COMMISSIONER OF INTERNAL REVENUE, Respondent .
Case Information:
Code Sec(s):
183; 7491
Docket: Docket
No. 25295-10.
Date Issued:
12/3/2012
HEADNOTE
XX.
Reference(s): Code Sec. 183; Code
Sec. 7491
Syllabus
Official Tax Court Syllabus
Michael J. Dwyer, Ward Rollin
Anderson, and Rebecca S. Christensen, for petitioner.
II. Whether Sternett Motorsports
Was Operated for Profit A. Section 183
Generally A taxpayer who is carrying on a trade or business may deduct ordinary
and necessary expenses incurred in connection with the operation of the business.

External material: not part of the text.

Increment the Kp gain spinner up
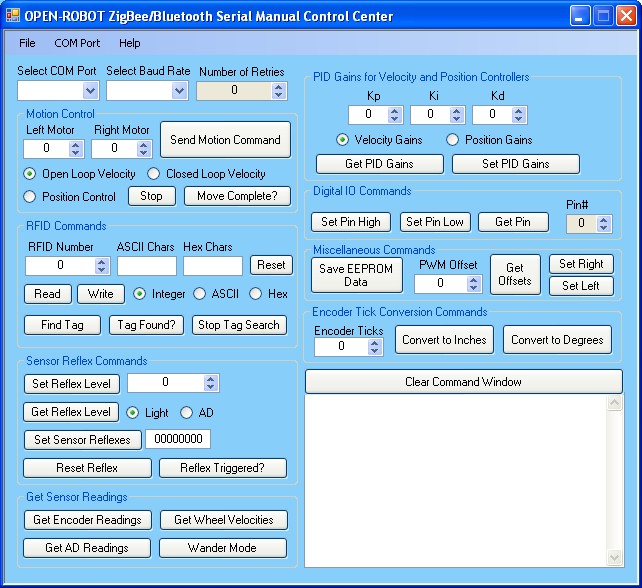 pos(394,110)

Sec. 162(a). However, a taxpayer generally may not deduct expenses incurred in
connection with a hobby or other nonprofit activity to offset taxable income
from other sources. Sec. 183(a) and (b). Section 183(c) defines an “activity
not engaged in for profit” as “any activity other than one with respect to
which deductions are allowable for the taxable year under section 162 or under
paragraph (1) or (2) of section 212.” An activity constitutes a “trade or
business” within the meaning of section 162 if it is conducted with continuity,
regularity, and for the primary purpose of realizing income or profit.

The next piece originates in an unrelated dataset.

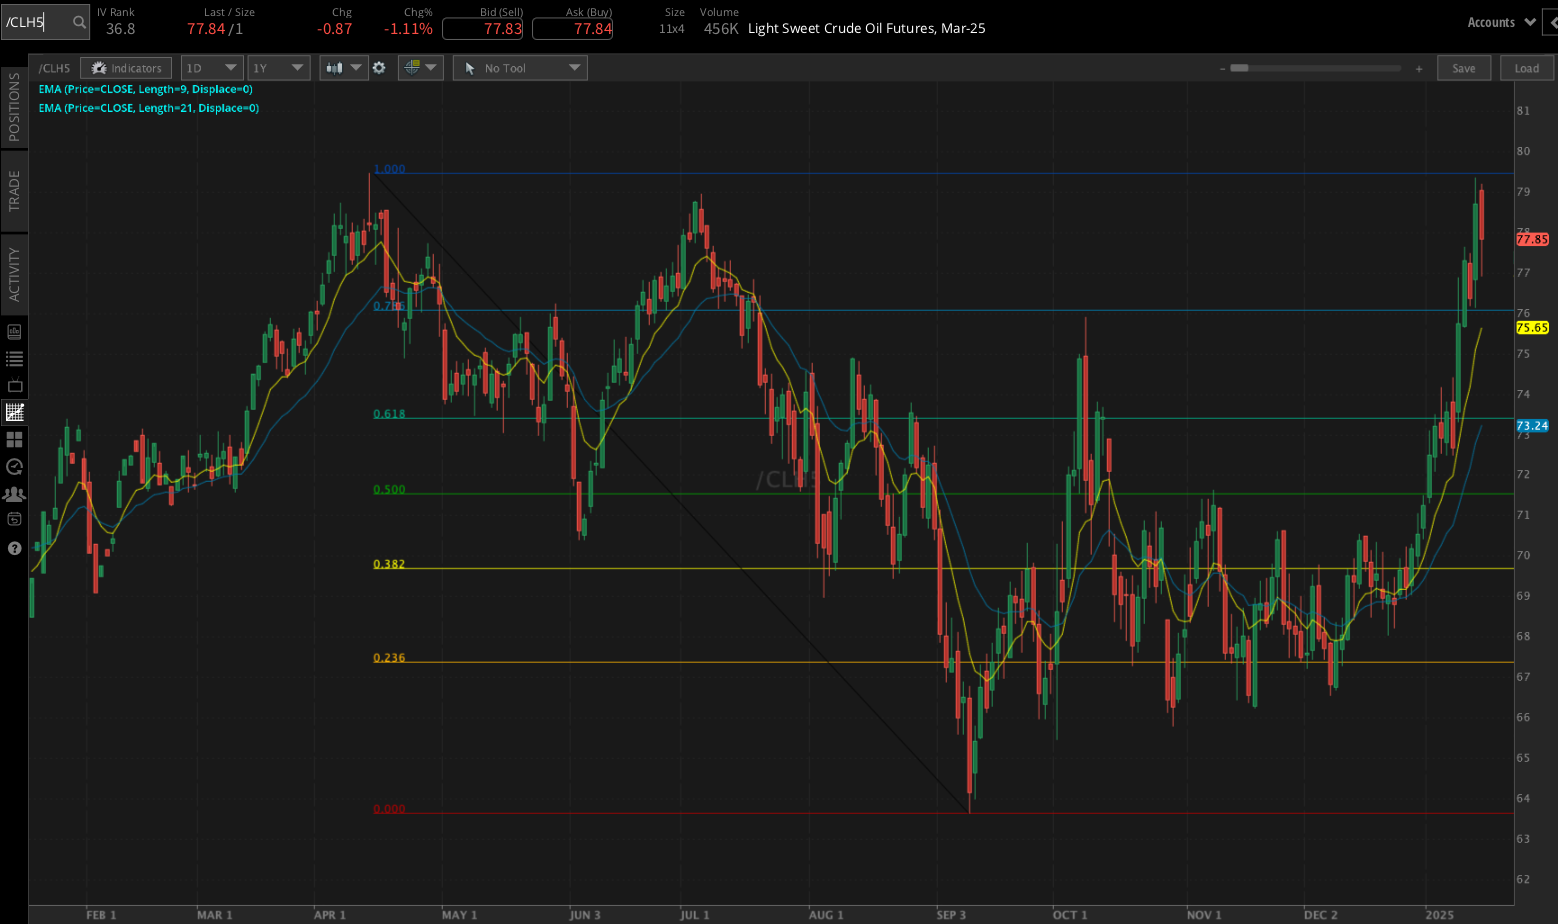This screenshot has height=924, width=1558.
Task: Click the grid widget icon in sidebar
Action: pyautogui.click(x=14, y=440)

Commissioner v. Groetzinger, 480 U.S. 23, 35 [59 AFTR 2d 87-532] (1987). The
U.S. Court of Appeals for the Eighth Circuit, to which an appeal in this case
would lie absent a stipulation to the contrary,see, sec. 7482(b)(1)(A), (2),
has stated that "[a]n activity is engaged in for profit if the taxpayer
has an actual, honest profit objective, even if it is unreasonable or
unrealistic.” Keating v. Commissioner, 544 F.3d 900, 904 [102 AFTR 2d
2008-6638] (8th Cir. 2008), aff'g [*11]
T.C. Memo. 2007-309 [TC Memo 2007-309]; see also sec. 1.183-2(a), Income
Tax Regs. Whether the requisite profit objective exists is determined by
looking at all the facts and circumstances, Evans v. Commissioner, 908 F.2d
369, 373 [66 AFTR 2d 90-5500] (8th Cir. 1990), rev'g T.C. Memo. 1988-468
[¶88,468 PH Memo TC]; sec. 1.183-2(a), Income Tax Regs., and greater weight is
given to objective facts than to a taxpayer's statement of intent,Thomas v.
Commissioner, 84 T.C. 1244, 1269 (1985), aff'd, 792 F.2d 1256 [58 AFTR 2d
86-5138] (4th Cir. 1986); sec. 1.183-2(a), Income Tax Regs.

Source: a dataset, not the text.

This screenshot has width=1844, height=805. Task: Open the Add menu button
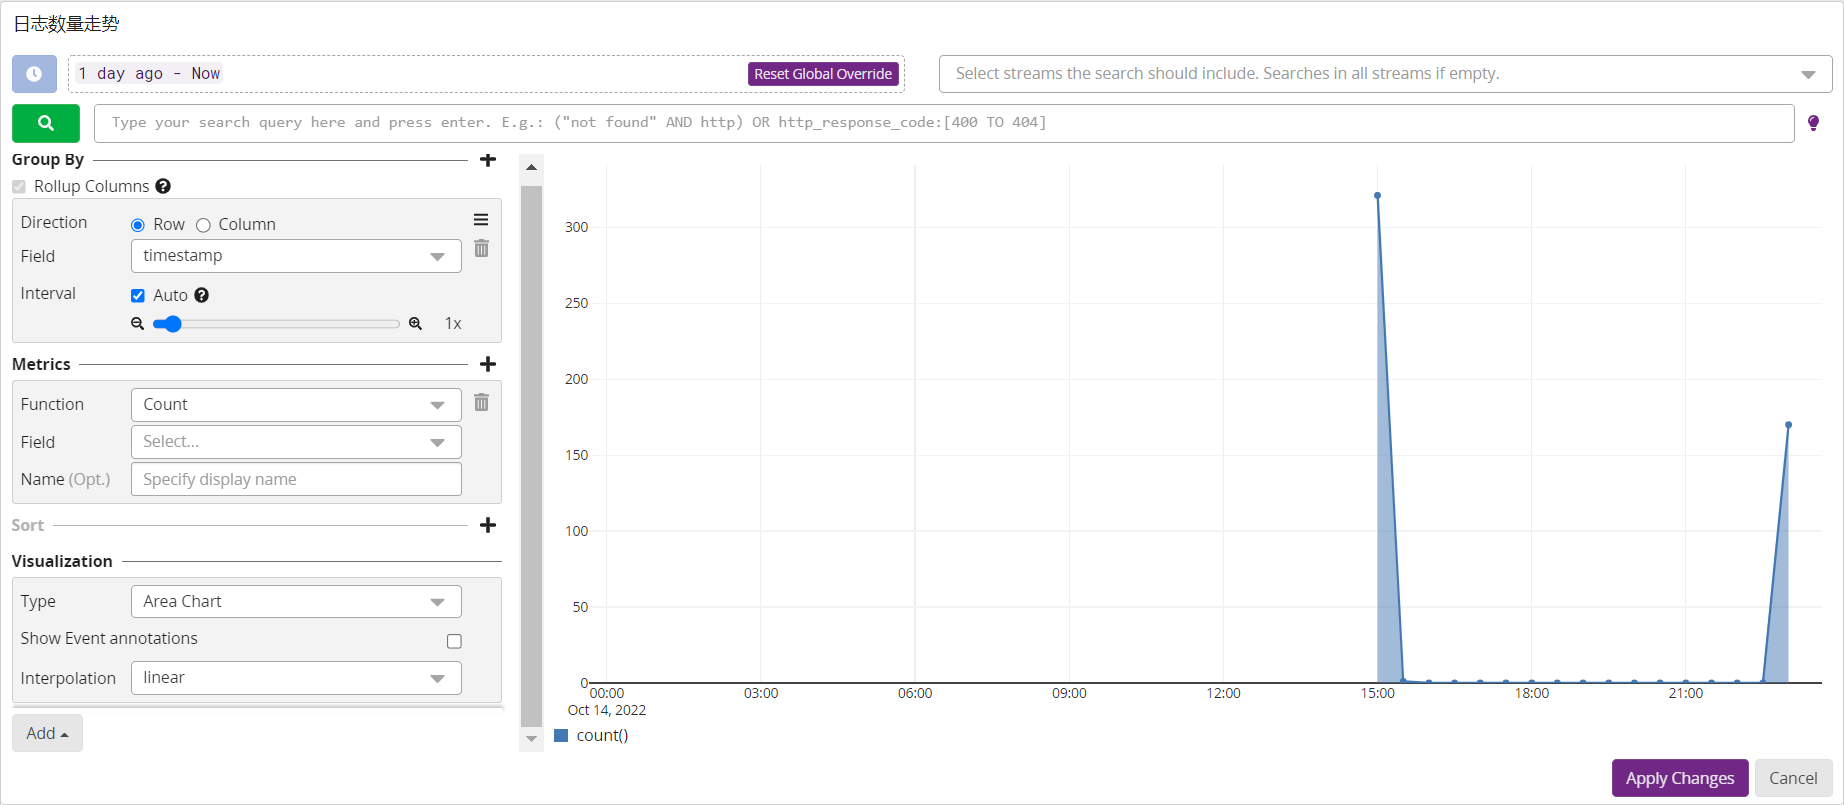pos(47,733)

Section 1.183-2(b), Income Tax
Regs., provides a list of factors to be considered in the evaluation of a taxpayer's
profit objective: (1) the manner in which the taxpayer carries on the activity;
(2) the expertise of the taxpayer or his advisers; (3) the time and effort
expended by the taxpayer in carrying on the activity; (4) the expectation that
assets used in the activity may appreciate in value; (5) the success of the
taxpayer in carrying on similar or dissimilar activities;
(6) the taxpayer's history of
income or losses with respect to the activity; (7) the amount of occasional
profits, if any, from the activity; (8) the financial status of the taxpayer;
and (9) elements of personal pleasure or recreation. This list is nonexclusive,
and the number of factors for or against the taxpayer is not necessarily
determinative. Rather, all facts and circumstances must be taken into account,
and more weight may be given to some factors than to others. See Dunn [*12] v.
Commissioner, 70 T.C. 715, 720 (1978), aff'd, 615 F.2d 578 [45 AFTR 2d 80-683]
(2d Cir. 1980); sec. 1.183-2(b), Income Tax Regs.
B. Petitioner's Racing Activity
We apply the factors listed in
section 1.183-2(b), Income Tax Regs., as follows.
1. The Manner in Which Petitioner
Conducted the Activity In deciding whether a taxpayer has conducted an activity
in a businesslike manner we consider whether the taxpayer: (1) maintained
complete and accurate books and records; (2) conducted the activity in a manner
substantially similar to other activities of the same nature that were
profitable; and (3) changed operating methods, adopted new techniques, or abandoned
unprofitable methods in a manner consistent with an intent to improve
profitability. See Engdahl v. Commissioner 72 , T.C. 659, 666-668 (1979); sec.
1.183-2(b)(1), Income Tax Regs.
Petitioner contends that he
operated Sernett Motorsports in a businesslike manner by (1) investing heavily
in capital assets, (2) analyzing his performance after each season, (3)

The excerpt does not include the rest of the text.